The Tunisian Ligue Professionnelle 1 (; ), previously called the Tunisian National Championship between 1956 and 1994, is the top division football tournament in Tunisia under the organization of the Tunisian Football Federation. The first edition was held during the French protectorate of Tunisia, the 1907 season, under the auspices of the Federation of Union des Sociétés Françaises de Sports Athlétiques, and it was played in a knockout system, and the first official match in the history of the tournament was played on 9 June 1907.

At that time, Tunisian teams with a French character and management participated in it, including Racing Club de Tunis, Sporting Club de Tunis, Club Italia de Tunis, Savoy La Goulette, Union sportive tunisienne, Stade gaulois and many other teams. In 1921, the Tunisian Football Association League was established, which is the Tunisian branch of the French Football Federation, which was relied upon until the declaration of independence in 1956.

On 29 March 1957, the Tunisian Football Federation, the official federation organizing football tournaments in Tunisia, was established. The Tunisian championship has been professional since 1994 after the founding of the Ligue Nationale du Football Professionnel, becoming the first professional championship in Africa and the Arab world. Espérance de Tunis is the most crowned Tunisian with 31 titles, the last of which was the 2020–21 season.

The first and second places in the standings automatically qualify for the CAF Champions League, and the third place automatically qualifies for the CAF Confederation Cup, along with the Tunisian Cup winner, while the Tunisian Football Federation chooses those who qualifies for the Arab Club Champions Cup. The Tunisian Ligue Professionnelle 1 occupies the first place in the Arab and African countries and 15th in the world, according to the ranking of the International Federation of Football History & Statistics for the year 2019.

History

Union des Sociétés Françaises de Sports Athlétiques 

Football was born in Tunisia in 1904 with the unofficial creation of the Racing Club de Tunis, formalized in 1905 but which had to wait for the creation of other clubs in Tunis and Bizerte to participate in an official competition. Then the government is obliged, in front of the considerable development of outdoor sport, to take an active interest in it. It distributed a few grants, though very small. A committee of the Union des Sociétés Françaises de Sports Athlétiques, responsible for the management of all sports in Tunisia, was then created.

In 1910, a first series championship was organized with the participation of the Racing Club, Sporting Club de Tunis, Lycée Carnot de Tunis, the Colonial School of Agriculture, the Football Club of Tunis and the Red Star Club de l'Ariana, and a second series made up of the second teams of Racing Club de Tunis, Sporting and Gallia Club. The national title is awarded after a final between Racing and Stade maritime de Bizerte (champion of the Mediterranean squadrons) with a score of 2–0.

* [PROBLEM TO SOLVE]
In the text on Tunisia's top football league, which club holds the most titles, and how many has it won?

* [DATA EXTRACT]
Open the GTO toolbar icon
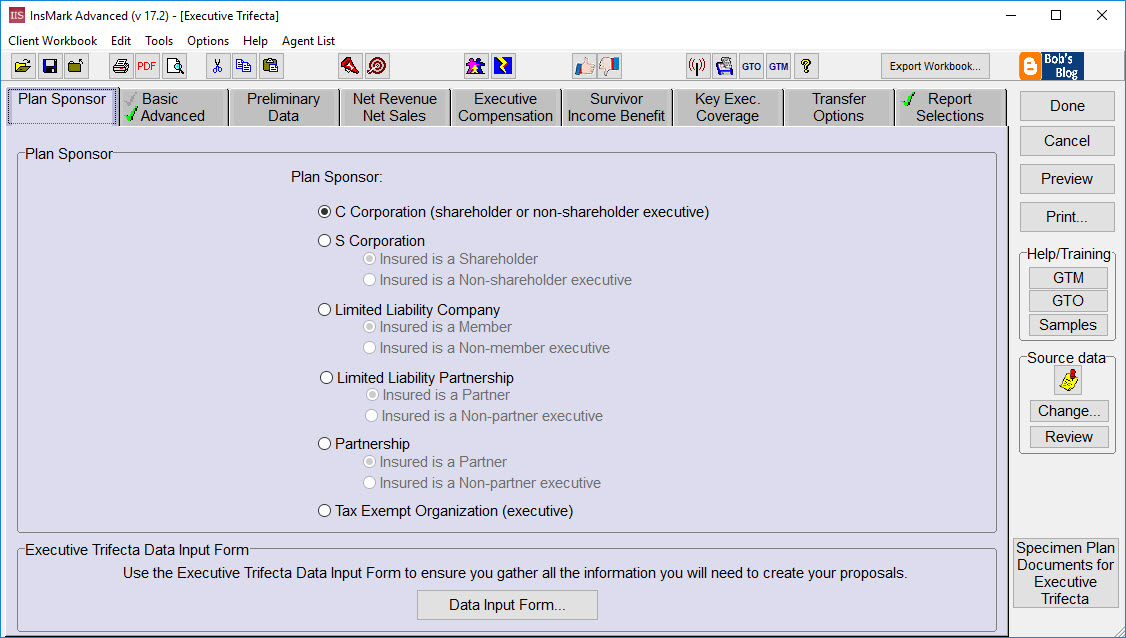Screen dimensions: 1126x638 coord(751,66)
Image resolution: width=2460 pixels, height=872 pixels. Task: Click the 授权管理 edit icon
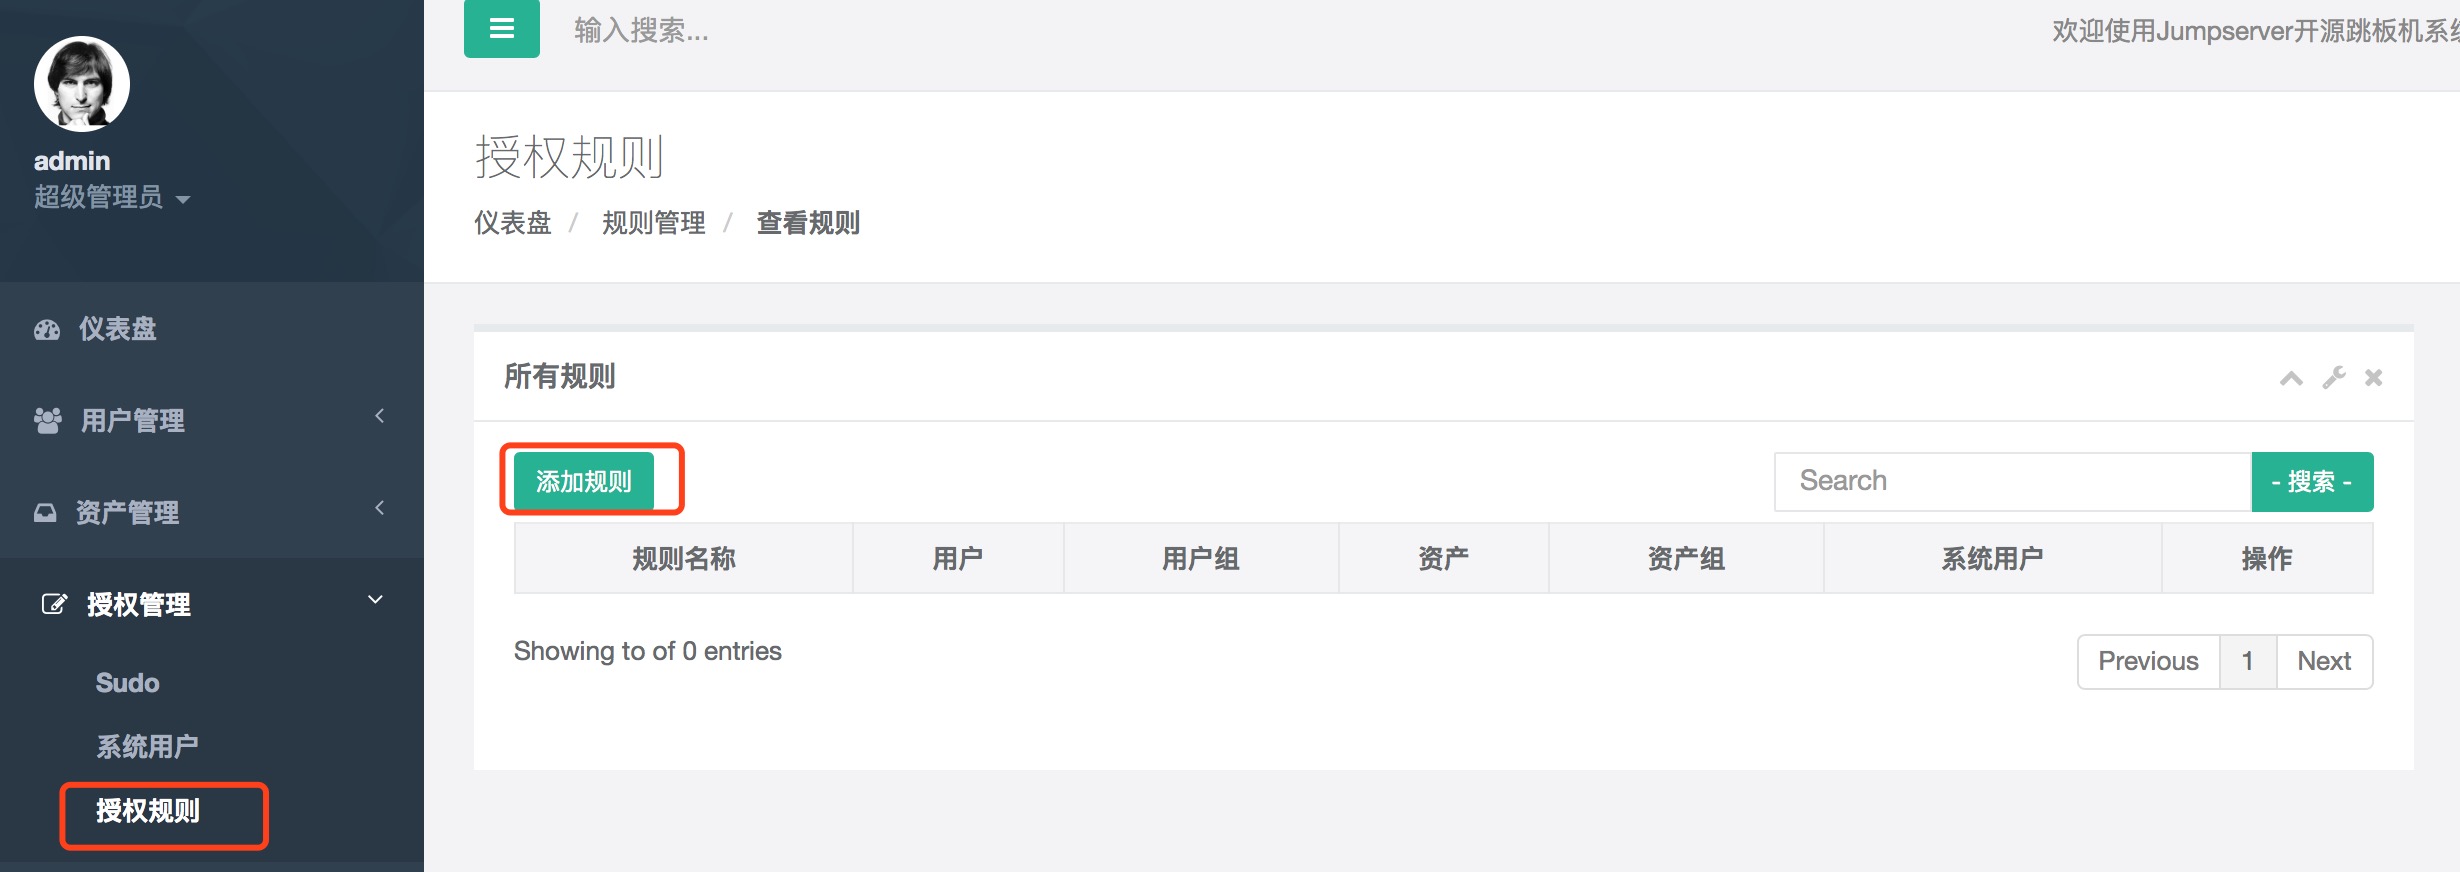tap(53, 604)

* [RESPONSE FOR THIS EXERCISE]
Espérance de Tunis, with 31 titles.